Oxford academic calls pro-life position absurd
A common criticism of the sanctity-of-life of human embryos is that so many of them perish spontaneously, especially before implantation, that it is absurd to treat them as precious. Michael Kinsley, formerly editor of The New Republic and Slate, now a columnist for Time magazine, often deployed this argument. "An embryo feels nothing, thinks nothing, cannot suffer, is not aware of its own existence. Embryos are destroyed routinely by the millions in the natural process of human reproduction. Yet opponents of stem-cell research would allow real people, who can suffer, to do so in service of the abstract principle that embryos are people too. If faith takes you there, fine. Reason can’t," he wrote in one of his Slate articles.

This argument is highlighted in a recent issue of the American Journal of Bioethics, where an Oxford academic claims that the notion that embryos have the same moral status as adults leads to absurdly unpalatable conclusions. Toby Ord contends that 200 innocent million people must be dying each year through spontaneous abortion — if this is taken seriously -– far more than from cancer or any other disease. It is, he says, "one of the world’s greatest problems, if not the greatest problem."

And what are pro-lifers doing about this tragedy? Almost nothing. This inconsistency, he maintains, shows that no one really believes in equal moral status of embryos. Otherwise a movement equal in fervour to animal liberation would exist to save embryos. "With 200 million lives per year at stake, it would surely be a matter for heated discussion in the journals or in the Church."

AJOB did its best to highlight this ingeniously simple argument by recruiting several academics to comment on it. In summary, most of them highlighted utilitarian themes in Ord’s approach: that everyone counts as one, that the greatest good of the greatest number is the measure of ethics, and so on. He also deploys a staple theme of euthanasia debates: collapsing the distinction between doing evil and failing to do good. But none of the responses shook Ord from his conviction that a consistently pro-life view means that "the badness of embryo death [must] be at least roughly comparable to the badness of adult death." ~ AJOB, July 2008

2 thoughts on “Why don’t we care about embryos which perish naturally every year?

  1. It is not faith that convinces us that we must protect all individuals, but self-interest. We cannot justify ourselves as worth saving, despite all our manifest faults and even crimes such as murder, if we do not protect all other individuals too, however small, or young or old. There cannot be any exceptions. To say that someone dies naturally is not to say his life was not worth saving but to condone his killing is to accept the right of an innocent person to be destroyed .In a democracy we cannot grant anyone the right to that without destroying our own rights.Only in fascist/nazi/communist states can those in power abrogate the right to decide who is worthy to live or who is not within the state’s criteria of usefulness and therefore to be disposed of whenever the state or its functionaries choose.
    Women cannot take this right any more than men can or should.Slavery was outlawed internationally for this reason.

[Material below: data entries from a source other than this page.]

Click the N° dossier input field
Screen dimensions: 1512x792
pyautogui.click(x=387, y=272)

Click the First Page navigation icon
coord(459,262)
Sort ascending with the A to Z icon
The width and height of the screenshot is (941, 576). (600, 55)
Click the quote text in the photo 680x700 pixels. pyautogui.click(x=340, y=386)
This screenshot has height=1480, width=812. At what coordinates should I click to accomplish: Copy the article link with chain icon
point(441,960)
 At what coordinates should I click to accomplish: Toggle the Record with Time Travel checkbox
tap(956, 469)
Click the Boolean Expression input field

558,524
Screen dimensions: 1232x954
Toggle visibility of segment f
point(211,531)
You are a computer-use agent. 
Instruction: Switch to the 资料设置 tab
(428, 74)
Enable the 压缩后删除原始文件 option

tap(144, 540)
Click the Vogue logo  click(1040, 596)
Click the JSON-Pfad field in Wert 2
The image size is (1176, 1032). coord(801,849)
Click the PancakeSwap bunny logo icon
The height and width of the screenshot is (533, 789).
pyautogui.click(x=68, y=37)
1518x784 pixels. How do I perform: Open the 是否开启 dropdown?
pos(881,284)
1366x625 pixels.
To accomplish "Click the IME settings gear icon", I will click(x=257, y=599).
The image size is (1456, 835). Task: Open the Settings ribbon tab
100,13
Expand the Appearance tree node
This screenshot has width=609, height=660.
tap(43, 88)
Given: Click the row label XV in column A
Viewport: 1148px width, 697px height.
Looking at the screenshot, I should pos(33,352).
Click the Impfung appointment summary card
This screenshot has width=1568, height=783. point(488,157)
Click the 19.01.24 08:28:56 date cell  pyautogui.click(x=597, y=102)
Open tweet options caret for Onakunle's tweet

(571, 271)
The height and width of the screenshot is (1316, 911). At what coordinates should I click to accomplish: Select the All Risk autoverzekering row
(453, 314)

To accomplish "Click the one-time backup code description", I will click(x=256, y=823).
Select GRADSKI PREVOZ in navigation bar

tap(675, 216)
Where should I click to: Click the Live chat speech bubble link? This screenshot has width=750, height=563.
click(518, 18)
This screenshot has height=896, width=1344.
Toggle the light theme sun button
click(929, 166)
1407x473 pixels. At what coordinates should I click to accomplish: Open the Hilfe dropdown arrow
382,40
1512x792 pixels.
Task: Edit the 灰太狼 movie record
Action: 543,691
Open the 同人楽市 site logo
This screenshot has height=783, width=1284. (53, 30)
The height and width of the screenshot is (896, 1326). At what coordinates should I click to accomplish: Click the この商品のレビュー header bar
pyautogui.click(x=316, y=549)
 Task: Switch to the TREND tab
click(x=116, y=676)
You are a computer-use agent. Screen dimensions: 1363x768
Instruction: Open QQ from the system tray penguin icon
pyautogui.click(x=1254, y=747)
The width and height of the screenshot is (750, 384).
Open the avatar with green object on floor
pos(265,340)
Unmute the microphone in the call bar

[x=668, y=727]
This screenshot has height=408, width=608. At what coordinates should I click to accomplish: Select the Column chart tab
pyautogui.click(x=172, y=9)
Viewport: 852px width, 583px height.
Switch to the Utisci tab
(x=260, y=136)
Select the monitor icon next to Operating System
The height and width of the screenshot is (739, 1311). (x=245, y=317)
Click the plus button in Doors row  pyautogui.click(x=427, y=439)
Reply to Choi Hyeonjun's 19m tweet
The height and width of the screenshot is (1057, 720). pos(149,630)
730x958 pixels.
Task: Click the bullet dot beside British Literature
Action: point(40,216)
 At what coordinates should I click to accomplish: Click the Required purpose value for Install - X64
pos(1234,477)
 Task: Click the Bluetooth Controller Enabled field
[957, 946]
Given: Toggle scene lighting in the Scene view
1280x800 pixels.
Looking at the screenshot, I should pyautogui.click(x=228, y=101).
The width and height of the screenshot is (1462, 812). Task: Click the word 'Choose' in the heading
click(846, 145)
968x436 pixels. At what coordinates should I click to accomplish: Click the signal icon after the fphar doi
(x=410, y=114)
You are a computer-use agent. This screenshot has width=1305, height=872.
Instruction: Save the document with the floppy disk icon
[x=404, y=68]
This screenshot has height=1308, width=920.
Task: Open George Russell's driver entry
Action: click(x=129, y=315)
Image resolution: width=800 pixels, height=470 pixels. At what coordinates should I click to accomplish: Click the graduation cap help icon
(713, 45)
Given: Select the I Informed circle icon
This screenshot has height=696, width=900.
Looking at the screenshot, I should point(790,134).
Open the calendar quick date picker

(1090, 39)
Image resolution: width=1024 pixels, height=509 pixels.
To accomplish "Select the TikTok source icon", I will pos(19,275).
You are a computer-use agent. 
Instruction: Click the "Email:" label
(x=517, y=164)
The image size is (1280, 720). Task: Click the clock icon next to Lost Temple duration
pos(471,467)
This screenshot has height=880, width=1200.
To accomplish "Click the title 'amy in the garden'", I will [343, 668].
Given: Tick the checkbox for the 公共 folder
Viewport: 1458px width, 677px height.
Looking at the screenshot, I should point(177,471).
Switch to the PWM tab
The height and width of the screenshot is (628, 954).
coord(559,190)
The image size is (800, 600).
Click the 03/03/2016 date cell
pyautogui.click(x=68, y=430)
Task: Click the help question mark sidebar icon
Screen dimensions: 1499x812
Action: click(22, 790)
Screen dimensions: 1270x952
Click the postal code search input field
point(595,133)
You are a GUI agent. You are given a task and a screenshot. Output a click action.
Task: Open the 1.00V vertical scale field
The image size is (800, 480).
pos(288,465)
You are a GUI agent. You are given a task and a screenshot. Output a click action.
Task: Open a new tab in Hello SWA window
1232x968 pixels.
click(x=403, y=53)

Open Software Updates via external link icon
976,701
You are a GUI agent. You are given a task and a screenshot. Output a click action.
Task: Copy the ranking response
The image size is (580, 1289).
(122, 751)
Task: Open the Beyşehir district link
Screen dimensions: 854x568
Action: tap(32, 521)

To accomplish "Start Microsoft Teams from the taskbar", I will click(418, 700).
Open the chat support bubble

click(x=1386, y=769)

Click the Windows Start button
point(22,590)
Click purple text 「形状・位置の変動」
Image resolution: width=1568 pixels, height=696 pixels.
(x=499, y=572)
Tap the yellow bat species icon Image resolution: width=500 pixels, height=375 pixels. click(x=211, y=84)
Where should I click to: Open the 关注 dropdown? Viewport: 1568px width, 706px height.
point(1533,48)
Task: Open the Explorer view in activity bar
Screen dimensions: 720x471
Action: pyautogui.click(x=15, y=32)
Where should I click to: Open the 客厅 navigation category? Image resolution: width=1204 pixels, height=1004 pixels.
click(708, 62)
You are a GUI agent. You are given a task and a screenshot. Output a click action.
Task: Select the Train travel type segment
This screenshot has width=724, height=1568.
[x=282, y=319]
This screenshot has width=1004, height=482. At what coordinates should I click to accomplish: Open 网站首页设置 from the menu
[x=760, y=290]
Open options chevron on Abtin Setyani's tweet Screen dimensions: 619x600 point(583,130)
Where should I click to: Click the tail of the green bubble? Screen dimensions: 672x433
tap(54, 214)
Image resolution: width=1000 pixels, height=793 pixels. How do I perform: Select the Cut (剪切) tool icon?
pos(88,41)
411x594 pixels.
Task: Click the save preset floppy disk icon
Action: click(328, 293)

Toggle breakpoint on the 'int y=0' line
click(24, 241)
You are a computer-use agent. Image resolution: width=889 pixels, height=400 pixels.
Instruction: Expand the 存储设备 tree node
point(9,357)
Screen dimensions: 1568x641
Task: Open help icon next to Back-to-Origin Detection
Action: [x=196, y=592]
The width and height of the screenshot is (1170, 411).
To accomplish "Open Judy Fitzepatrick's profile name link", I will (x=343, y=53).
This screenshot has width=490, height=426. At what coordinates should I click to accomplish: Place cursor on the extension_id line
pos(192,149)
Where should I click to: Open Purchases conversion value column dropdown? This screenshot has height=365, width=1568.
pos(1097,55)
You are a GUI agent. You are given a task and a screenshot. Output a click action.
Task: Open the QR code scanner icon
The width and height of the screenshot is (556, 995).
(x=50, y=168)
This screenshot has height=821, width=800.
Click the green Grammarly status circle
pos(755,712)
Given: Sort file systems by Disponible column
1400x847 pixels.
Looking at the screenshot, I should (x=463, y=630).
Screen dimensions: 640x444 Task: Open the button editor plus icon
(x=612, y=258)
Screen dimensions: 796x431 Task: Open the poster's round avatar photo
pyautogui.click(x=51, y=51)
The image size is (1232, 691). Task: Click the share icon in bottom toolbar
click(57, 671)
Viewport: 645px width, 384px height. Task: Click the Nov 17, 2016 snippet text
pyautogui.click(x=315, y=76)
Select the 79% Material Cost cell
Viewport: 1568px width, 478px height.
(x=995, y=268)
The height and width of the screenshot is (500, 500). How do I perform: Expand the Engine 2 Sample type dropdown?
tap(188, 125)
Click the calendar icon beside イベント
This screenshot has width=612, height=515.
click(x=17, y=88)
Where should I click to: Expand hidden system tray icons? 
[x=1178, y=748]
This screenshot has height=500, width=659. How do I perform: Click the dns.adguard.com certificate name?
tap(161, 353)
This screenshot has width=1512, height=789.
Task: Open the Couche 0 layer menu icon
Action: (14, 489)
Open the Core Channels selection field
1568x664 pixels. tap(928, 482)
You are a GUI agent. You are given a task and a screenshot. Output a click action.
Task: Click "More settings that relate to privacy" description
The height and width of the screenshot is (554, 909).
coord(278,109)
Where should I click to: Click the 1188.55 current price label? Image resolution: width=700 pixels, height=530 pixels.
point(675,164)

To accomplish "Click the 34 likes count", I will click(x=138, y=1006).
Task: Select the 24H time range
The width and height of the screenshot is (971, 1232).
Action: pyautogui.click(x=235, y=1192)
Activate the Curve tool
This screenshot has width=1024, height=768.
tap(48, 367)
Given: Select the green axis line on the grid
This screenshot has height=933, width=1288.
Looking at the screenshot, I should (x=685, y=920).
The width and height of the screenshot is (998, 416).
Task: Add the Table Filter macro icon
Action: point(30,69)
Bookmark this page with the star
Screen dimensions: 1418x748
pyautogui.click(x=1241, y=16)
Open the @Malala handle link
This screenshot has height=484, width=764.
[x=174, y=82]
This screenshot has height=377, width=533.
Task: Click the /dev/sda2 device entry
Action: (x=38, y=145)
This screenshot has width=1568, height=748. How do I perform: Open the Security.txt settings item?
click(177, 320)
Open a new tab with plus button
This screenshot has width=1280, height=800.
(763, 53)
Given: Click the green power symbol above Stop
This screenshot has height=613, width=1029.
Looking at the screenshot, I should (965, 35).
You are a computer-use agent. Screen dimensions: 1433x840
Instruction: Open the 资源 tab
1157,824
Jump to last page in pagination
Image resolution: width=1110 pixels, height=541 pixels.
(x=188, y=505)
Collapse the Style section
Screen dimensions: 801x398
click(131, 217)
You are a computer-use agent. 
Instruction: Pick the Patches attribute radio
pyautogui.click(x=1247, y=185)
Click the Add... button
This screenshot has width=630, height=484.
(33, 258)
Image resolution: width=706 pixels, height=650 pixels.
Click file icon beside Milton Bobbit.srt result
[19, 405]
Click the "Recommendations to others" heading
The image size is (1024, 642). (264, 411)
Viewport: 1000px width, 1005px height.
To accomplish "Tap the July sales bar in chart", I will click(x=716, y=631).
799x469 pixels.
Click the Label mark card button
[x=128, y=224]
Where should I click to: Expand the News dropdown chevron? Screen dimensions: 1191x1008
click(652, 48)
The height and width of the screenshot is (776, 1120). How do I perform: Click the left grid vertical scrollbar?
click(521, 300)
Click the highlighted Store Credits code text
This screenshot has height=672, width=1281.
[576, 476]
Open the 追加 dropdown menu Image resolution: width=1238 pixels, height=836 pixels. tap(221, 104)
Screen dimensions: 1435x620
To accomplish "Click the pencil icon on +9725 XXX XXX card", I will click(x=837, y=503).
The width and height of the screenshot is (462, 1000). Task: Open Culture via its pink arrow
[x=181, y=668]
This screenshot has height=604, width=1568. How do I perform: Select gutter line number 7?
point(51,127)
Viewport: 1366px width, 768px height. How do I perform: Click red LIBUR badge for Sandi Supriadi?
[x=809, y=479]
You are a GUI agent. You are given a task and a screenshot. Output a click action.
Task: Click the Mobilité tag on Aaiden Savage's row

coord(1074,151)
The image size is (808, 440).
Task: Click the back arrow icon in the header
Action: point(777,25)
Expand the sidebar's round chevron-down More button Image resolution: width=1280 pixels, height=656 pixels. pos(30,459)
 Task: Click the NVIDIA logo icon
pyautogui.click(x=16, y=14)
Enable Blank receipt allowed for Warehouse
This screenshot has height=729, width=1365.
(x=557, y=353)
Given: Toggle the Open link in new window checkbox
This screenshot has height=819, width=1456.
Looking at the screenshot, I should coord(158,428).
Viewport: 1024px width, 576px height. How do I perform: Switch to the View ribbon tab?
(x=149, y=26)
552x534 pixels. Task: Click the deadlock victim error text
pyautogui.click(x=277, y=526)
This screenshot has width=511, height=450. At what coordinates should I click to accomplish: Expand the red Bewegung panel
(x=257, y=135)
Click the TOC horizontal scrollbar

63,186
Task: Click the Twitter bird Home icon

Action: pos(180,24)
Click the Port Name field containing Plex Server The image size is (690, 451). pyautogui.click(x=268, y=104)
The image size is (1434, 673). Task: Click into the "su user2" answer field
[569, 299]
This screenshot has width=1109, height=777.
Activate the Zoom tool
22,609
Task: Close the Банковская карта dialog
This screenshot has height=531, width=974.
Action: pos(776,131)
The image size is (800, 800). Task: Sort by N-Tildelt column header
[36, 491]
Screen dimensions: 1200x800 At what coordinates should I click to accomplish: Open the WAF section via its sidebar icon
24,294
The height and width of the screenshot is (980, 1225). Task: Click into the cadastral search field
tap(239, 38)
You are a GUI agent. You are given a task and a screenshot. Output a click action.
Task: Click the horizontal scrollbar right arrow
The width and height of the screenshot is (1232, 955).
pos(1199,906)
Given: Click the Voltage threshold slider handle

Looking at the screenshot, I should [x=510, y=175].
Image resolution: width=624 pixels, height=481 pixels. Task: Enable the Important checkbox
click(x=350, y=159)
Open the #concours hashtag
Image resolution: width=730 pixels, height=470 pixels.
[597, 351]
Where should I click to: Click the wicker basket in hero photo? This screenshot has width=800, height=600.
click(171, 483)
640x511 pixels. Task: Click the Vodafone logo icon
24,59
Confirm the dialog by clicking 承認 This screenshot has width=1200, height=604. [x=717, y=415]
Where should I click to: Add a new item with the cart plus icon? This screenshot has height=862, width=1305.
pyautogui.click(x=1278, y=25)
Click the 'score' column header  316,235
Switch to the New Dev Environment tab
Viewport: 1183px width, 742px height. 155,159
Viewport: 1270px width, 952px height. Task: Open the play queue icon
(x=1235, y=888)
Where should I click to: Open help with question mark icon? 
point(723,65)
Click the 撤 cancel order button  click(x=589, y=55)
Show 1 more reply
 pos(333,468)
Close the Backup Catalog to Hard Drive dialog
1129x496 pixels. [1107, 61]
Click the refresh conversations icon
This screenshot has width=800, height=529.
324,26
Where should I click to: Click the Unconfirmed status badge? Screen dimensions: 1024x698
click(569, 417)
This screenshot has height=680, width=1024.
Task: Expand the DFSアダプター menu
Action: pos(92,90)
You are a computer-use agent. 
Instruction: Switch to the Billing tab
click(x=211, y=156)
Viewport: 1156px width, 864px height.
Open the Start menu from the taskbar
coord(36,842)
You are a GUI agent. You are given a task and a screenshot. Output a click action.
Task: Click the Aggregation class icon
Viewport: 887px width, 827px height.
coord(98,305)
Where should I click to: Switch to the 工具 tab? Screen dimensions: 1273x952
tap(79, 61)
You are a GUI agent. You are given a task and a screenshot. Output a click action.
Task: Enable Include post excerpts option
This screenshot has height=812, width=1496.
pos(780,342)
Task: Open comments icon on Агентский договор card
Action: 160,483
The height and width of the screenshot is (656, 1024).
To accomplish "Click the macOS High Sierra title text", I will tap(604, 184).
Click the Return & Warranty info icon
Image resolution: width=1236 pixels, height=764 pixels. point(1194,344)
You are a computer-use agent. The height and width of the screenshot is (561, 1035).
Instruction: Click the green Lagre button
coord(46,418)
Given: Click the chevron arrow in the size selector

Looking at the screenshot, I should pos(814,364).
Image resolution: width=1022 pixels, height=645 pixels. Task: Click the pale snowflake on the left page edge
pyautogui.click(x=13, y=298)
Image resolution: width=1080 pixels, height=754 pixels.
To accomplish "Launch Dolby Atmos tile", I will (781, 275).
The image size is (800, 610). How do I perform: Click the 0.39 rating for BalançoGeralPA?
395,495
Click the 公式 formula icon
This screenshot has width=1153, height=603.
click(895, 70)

  2. Whose side are you on at ‘Bio-Edge’? I thought you understood the ethical issue involved in abortion and other forms of embryo destruction – that it is wrong to deliberately destroy a small, developing human being who would otherwise continue to grow and develop, as each one of us has, including those who put forward these fatuous arguments. This is in no way a serious contribution to the moral questions involved.
    Christians, and others, have always accepted that death is a natural part of life which cannot be avoided. We naturally do all we can that is ethically permissible to avert or delay it, but we accept a natural death in God’s good time. Acceptance of a natural death, however, is so far removed from the deliberate causing of death which would not otherwise occur that it is ludicrous to place this side-by-side with natural death as though there were no moral distinction.
    Are we expected to hold protests at funeral parlours, as we would do at abortion clinics? Of course not. Are anti-war protesters hypocritical or inconsistent for failing to condemn earthquakes, tsunamis and floods? Of course not.
    Any woman who has experienced a miscarriage understands that she has lost the new human life which she was carrying, and pro-life people in particular understand the woman’s grief, but where exactly are we expected to go to protest, and why? The woman has done nothing wrong, and no law could have saved her baby. Not so in the case of deliberate embryo destruction, for whatever reason it takes place.
    Please save your space for genuine contributions to the serious questions raised by bio-ethical issues.